Lifestyle Changes For Mixed Connective Tissue Disease
A healthy lifestyle goes a long way in managing health when you have mixed connective tissue disease. Symptoms of arthritis can be relieved by exercising regularly. It is beneficial to engage in mild to moderate activity for better functioning of the joints and preventing stiffness of muscles. It increases circulation and also imparts certain amount of flexibility to the limbs. A sedentary lifestyle would further aggravate the problems and lead to further progression of the disease. Since inactivity is related to muscular dystrophy it is advised to move the limbs and joints to maintain flexibility and movement.
Exercise also relieves stress that has been associated with arterial diseases in mixed connective tissue disease. A low amount of stress will enhance circulation in the whole body and prevent vasoconstriction that is related to cold and stress. Raynaud’s phenomena can be triggered by high amount of stress levels in the body leading to numbness and blue white discoloration of the peripheral tissues especially the fingers and toes. Yoga and meditation are stress relievers and also enhance circulation of blood and help in breathing better. Pulmonary congestion and breathing difficulties can be managed with daily practice of yoga. It has been practiced since early ages to enhance overall health and promote overall health of the body.
A diet rich in all nutrients and vitamins should be taken to enhance the immune system. It is necessary to fight off infections in order to arrest the progression of a disease. A diet rich in vitamin D has shown benefits in patients of mixed connective tissue disease as it helps in suppressing inflammation and joint stiffness. It is also necessary for overall health of the bone and increase strength of the muscles. Daily recommendation of vitamin D is 600 international units for adults up till the age of 70 years and 800 IU beyond 70 years of age.
Fish oil is very beneficial in boosting the immunity and suppressing inflammation in joints and muscles. Foods rich in omega 3 fatty acids such as salmon, mackerel, sardines should be consumed on a regular basis. Fresh fruits and vegetables also provide essential nutrients and should be incorporated into the diet on a daily basis. Spinach, broccoli, cabbage and strawberries are rich in antioxidants and help fight free radicals produced in the body. Overall nutrition should be maintained to boost the immunity and prevent infections. Packaged and processed foods should be avoided. Foods and beverages that dehydrate your body such as intake of alcohol and caffeine should be restricted. Smoking should be avoided as it can lead to breathing difficulties and further aggravate pulmonary congestion and other problems in lungs. Alcohol also affects the liver and can lead to further complications associated with mixed connective tissue disease.
Mixed connective tissue disease is characterized by pain and inflammation in multiple joints of the body.
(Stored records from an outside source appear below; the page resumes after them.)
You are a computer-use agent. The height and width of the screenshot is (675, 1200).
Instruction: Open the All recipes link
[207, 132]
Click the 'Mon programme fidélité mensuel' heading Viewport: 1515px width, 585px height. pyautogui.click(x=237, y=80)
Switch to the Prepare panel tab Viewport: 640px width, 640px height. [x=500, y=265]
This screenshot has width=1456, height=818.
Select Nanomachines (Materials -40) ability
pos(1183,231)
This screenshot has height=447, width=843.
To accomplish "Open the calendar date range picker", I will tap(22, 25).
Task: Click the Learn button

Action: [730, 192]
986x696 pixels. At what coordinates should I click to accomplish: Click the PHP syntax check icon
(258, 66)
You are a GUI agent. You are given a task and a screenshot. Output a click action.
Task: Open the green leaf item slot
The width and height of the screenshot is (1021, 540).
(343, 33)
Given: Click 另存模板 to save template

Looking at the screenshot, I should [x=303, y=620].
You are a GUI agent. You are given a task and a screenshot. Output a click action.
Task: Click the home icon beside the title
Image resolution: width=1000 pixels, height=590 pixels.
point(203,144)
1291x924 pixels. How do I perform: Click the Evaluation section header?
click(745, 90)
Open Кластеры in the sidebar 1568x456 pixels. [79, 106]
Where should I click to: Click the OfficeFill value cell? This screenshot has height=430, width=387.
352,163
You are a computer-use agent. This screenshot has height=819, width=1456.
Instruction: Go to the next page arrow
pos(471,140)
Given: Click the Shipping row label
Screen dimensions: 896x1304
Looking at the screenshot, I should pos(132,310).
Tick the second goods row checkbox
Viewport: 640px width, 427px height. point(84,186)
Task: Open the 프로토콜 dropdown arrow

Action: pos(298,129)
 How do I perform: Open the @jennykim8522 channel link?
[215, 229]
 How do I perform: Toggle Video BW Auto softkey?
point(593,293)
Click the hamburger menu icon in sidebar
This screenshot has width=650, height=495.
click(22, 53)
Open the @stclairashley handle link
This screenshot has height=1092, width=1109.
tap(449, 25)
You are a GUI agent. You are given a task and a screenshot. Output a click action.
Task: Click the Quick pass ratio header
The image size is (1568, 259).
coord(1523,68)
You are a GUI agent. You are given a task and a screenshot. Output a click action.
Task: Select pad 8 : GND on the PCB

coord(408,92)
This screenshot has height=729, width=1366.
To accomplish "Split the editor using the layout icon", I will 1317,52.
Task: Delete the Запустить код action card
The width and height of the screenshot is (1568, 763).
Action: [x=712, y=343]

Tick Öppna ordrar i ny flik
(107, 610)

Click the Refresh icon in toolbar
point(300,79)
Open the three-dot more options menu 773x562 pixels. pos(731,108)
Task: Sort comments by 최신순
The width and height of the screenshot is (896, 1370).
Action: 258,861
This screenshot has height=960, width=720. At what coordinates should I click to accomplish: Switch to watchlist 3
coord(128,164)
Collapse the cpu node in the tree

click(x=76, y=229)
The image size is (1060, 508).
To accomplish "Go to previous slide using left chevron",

It is a rare autoimmune disorder where the body’s defense mechanism attacks its own cells leading to the destruction of their elastin and collagen fibers. It presents with multiple symptoms associated with other connective tissue disease such as those of rheumatoid arthritis, SLE, polymyositis and scleroderma. It can affect an individual in any age group but is found to be more prevalent in women under the age of 30 years old. Antibodies are formed against the RNA and attacked by the body’s own immune system.
The symptoms experienced by the patient include those of other connective tissue disease as well. They are pain in multiple joints, numb and swollen fingers and feet, fatigue, weakness in the upper and lower limbs, rashes on face and neck, difficulty in swallowing and breathing, low grade fever, anemia, decreased white blood cell count and pain in abdomen. Other major organs can also be involved in the later stages such as kidney and heart leading to serious complications. These symptoms can be managed with proper treatment and care, but the disease has no definitive cure.